» Given exercise:
Render the stretch from the start of the items through the line containing "(551, 366)." as a Markdown table with columns Row and Line, giving each line its row number and leaving out blank lines.

Item-finding records
# # #

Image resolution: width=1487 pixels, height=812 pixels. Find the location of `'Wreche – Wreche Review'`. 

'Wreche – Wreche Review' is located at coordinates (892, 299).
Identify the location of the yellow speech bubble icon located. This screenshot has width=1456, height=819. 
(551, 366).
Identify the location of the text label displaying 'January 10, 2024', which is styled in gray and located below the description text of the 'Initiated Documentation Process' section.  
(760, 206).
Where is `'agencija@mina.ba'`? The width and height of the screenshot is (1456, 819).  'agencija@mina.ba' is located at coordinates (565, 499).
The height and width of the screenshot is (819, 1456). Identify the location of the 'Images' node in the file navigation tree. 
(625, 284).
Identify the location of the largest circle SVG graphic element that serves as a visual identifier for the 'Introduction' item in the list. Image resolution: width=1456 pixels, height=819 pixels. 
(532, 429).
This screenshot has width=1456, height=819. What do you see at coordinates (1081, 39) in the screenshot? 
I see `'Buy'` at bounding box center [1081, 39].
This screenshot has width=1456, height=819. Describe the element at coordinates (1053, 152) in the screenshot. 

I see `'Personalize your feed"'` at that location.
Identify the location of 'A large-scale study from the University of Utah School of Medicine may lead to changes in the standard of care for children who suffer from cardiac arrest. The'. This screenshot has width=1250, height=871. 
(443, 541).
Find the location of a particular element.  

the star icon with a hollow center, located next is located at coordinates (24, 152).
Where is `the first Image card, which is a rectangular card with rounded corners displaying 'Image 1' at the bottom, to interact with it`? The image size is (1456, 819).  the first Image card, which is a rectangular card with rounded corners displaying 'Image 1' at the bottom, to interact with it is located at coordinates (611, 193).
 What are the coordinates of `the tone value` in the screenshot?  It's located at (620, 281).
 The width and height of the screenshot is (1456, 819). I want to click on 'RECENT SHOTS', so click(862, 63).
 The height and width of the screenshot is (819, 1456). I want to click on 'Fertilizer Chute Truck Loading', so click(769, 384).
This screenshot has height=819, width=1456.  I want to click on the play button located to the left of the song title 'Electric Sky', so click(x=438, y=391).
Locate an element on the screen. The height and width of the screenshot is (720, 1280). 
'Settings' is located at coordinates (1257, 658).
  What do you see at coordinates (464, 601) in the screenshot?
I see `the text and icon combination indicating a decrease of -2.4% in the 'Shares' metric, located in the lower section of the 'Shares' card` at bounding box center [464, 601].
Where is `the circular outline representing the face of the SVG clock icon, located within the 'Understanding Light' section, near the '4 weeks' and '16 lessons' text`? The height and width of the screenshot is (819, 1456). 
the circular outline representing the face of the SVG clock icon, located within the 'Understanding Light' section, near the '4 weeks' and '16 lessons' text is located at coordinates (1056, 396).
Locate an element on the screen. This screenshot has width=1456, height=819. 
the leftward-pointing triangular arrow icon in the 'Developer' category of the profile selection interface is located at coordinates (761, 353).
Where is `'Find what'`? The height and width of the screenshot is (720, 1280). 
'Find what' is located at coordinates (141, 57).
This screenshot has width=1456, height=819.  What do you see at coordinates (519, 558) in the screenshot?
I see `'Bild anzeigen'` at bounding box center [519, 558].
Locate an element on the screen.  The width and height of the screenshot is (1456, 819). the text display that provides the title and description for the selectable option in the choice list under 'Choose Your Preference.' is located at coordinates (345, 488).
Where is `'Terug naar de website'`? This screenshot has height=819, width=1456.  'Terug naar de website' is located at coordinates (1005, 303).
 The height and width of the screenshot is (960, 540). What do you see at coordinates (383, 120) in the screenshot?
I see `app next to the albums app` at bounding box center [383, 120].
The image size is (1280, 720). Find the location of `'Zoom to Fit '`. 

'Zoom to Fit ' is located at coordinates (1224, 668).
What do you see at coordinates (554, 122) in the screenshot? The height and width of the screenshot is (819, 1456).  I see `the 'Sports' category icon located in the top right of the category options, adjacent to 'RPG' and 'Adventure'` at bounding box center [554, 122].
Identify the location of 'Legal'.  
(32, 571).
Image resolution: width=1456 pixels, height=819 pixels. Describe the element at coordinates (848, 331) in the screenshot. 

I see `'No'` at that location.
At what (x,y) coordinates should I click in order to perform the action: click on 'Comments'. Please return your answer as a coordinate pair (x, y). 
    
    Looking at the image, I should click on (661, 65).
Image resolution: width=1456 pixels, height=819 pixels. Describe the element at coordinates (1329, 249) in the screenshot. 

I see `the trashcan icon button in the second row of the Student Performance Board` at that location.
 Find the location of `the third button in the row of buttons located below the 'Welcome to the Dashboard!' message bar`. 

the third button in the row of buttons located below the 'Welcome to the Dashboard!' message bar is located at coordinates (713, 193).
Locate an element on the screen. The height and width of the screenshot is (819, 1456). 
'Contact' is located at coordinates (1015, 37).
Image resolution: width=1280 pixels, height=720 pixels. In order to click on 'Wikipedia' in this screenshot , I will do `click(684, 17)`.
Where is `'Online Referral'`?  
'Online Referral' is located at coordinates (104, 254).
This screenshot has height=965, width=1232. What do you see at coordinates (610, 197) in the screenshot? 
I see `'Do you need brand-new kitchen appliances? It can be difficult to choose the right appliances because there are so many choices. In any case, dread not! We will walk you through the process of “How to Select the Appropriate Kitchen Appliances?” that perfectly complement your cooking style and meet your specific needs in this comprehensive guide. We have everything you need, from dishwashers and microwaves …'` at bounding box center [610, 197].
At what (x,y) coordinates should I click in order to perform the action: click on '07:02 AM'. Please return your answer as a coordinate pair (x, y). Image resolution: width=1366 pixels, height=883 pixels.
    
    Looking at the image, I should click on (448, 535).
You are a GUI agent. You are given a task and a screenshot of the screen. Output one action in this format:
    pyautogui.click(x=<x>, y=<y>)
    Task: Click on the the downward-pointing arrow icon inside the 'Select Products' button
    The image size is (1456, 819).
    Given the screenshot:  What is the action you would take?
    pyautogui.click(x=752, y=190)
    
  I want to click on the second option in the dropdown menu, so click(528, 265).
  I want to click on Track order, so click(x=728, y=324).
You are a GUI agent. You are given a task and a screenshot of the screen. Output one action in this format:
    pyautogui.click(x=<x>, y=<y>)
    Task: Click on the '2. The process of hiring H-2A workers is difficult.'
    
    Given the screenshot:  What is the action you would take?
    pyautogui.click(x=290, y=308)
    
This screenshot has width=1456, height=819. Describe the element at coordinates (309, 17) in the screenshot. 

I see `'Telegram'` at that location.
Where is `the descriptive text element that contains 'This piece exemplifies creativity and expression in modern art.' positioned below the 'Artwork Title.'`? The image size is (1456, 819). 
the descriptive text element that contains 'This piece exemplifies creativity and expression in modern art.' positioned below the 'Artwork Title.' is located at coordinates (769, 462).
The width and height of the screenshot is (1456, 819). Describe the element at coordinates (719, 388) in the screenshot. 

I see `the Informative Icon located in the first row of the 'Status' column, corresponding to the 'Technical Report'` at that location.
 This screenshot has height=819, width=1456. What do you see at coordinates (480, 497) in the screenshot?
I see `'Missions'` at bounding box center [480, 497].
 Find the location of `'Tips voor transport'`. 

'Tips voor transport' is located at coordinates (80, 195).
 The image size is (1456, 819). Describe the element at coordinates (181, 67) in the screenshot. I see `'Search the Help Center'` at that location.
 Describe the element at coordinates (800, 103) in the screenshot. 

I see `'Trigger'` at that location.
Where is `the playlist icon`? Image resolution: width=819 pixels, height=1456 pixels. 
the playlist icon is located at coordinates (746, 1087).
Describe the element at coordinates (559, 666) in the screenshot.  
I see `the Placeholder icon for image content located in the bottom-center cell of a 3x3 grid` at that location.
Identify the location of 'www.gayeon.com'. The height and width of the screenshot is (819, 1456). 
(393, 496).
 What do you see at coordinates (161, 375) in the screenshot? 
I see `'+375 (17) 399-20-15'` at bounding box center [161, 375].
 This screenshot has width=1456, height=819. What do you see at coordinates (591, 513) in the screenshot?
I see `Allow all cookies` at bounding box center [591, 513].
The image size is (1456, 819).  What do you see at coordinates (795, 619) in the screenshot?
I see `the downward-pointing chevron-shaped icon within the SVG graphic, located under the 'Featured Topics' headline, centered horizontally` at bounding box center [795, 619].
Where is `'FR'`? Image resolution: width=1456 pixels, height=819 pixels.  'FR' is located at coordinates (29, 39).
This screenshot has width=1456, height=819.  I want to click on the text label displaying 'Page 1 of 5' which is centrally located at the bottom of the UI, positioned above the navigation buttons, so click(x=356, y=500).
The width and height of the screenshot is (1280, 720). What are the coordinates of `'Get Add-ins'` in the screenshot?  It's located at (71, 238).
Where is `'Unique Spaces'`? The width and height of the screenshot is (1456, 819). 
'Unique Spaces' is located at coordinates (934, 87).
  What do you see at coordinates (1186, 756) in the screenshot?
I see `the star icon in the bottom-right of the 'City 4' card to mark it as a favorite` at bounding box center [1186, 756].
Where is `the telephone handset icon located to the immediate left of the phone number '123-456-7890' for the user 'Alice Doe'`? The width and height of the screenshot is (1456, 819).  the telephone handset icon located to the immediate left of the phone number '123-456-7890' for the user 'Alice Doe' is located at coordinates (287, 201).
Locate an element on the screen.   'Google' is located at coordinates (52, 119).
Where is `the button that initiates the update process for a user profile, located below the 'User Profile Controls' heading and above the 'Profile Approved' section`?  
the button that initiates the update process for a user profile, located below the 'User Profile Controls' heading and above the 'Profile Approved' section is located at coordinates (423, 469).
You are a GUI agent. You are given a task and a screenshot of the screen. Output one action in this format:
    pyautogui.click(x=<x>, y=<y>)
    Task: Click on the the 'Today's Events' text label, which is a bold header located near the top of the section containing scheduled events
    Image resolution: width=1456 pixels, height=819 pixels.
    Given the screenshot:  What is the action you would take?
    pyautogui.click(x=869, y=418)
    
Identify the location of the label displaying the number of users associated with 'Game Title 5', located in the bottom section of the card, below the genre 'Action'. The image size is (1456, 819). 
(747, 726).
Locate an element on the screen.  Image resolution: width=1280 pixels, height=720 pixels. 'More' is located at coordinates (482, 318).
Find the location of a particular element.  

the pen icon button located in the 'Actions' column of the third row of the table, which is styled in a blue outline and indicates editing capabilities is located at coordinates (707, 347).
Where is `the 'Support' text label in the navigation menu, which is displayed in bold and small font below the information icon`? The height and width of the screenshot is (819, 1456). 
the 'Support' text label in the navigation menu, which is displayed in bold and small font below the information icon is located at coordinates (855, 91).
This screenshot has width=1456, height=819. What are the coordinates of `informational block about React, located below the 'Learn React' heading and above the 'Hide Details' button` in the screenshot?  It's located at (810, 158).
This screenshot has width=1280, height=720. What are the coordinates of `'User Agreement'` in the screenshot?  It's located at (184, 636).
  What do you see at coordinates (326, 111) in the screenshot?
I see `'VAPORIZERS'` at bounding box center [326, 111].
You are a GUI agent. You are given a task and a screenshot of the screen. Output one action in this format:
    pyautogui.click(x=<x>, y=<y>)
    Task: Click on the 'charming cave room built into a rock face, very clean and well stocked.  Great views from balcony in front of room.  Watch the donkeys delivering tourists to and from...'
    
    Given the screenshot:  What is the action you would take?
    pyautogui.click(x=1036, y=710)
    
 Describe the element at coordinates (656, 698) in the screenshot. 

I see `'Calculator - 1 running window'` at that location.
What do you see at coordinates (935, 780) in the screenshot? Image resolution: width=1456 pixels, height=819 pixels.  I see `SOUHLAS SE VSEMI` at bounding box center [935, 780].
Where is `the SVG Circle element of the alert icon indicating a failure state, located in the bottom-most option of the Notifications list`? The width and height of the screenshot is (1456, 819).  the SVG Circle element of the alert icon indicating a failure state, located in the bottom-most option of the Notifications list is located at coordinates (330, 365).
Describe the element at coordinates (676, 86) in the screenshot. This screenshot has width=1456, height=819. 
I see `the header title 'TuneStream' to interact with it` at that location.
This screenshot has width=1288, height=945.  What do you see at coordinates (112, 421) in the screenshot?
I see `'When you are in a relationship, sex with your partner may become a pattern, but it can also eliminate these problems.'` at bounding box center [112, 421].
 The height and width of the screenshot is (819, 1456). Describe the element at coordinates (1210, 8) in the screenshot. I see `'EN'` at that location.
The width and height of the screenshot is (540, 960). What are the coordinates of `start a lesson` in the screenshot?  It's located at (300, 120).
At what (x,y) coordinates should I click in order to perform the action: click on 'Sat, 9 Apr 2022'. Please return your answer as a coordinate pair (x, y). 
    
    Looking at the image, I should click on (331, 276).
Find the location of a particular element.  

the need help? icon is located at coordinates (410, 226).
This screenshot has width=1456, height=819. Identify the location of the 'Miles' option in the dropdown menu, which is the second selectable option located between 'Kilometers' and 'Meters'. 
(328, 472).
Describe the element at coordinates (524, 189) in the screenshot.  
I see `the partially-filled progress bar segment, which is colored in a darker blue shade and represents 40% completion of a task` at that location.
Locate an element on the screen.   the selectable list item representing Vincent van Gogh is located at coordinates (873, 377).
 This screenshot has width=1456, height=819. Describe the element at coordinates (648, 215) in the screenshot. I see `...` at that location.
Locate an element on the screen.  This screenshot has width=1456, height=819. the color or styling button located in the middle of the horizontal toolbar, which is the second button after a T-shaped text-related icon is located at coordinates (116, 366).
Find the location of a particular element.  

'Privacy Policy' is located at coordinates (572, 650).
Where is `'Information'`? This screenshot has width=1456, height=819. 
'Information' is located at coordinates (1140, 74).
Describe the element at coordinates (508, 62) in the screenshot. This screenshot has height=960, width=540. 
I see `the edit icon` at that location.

# # #

» Full solution:
| Row | Line |
|---|---|
| 1 | Image resolution: width=1487 pixels, height=812 pixels. Find the location of `'Wreche – Wreche Review'`.  |
| 2 | 'Wreche – Wreche Review' is located at coordinates (892, 299). |
| 3 | Identify the location of the yellow speech bubble icon located. This screenshot has width=1456, height=819.  |
| 4 | (551, 366). |